Como en todo proceso, incluso en los más virtuosos, hubo abusos solo en parte corregidos. Tuvimos burbuja inmobiliaria, exceso de construcción de viviendas, comisiones ilegales en urbanismo e irracionalidades autonómicas; surgieron ventajistas insaciables al calor de un crecimiento que a casi todos calentaba. Y llegó la crisis de las subprime y de otros derivados, procedente de EE UU, las quiebras bancarias, los apoyos de los Estados, el ajuste. Entonces, con las primeras estrecheces se invirtió la perspectiva. Prevaleció el ¡sálvese quien pueda! Cada país empezó a considerar que sus posibilidades de salvación se incrementaban con el más egoísta de los comportamientos. Cundió la idea de que la prosperidad de cada uno se aseguraba mejor con el deterioro de los circunvecinos, a quienes se prescribían deberes inasumibles que hacían estallar el conflicto social. Los mismos bancos que los fondos públicos habían salvado de la quiebra se convertían en árbitros inapelables.
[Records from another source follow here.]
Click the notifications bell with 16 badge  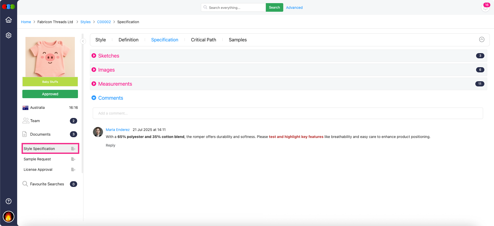click(485, 8)
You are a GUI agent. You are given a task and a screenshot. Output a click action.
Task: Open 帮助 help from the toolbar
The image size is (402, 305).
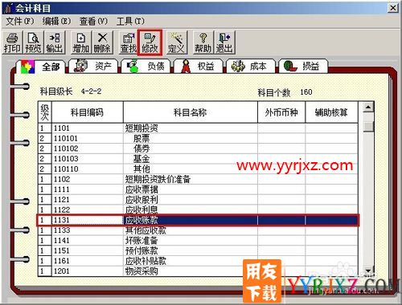203,43
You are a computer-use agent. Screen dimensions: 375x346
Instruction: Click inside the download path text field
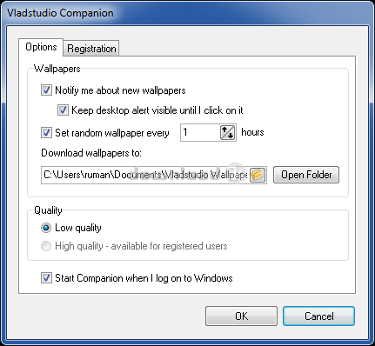(x=145, y=175)
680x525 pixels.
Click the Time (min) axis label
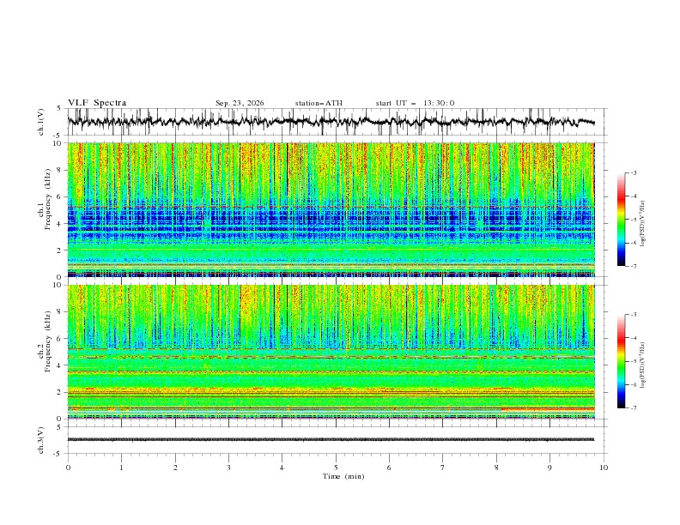[343, 476]
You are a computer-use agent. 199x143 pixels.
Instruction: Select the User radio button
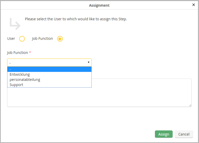click(22, 39)
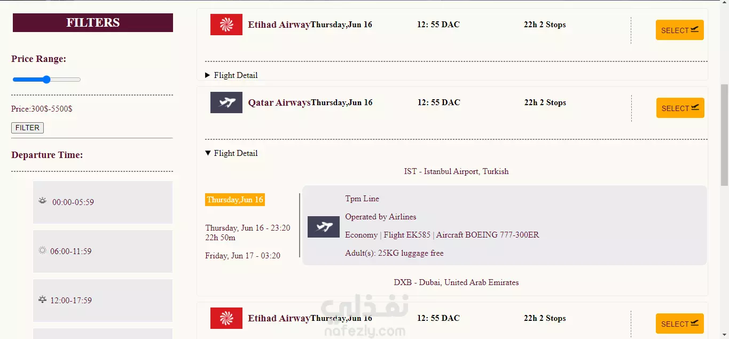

Las lecciones que de la crisis se derivaban en términos de regulación, de corrección de excesos, de combate a los paraísos fiscales y de exigencia de responsabilidades a las agencias de calificación dormían en el G-20, en la UE y en cada uno de los países, salvo en EE UU, donde Obama se ha puesto a la tarea con Wall Street. Así que ahora la tarea de todos los españoles debería ser la de interesar a todos nuestros vecinos y socios en que a España le vaya bien. El Gobierno debe ponerse a cumplir las tareas pendientes, y los demás, cada uno a su puesto, sin dar cuartel a los triunfalistas de la catástrofe. Continuará.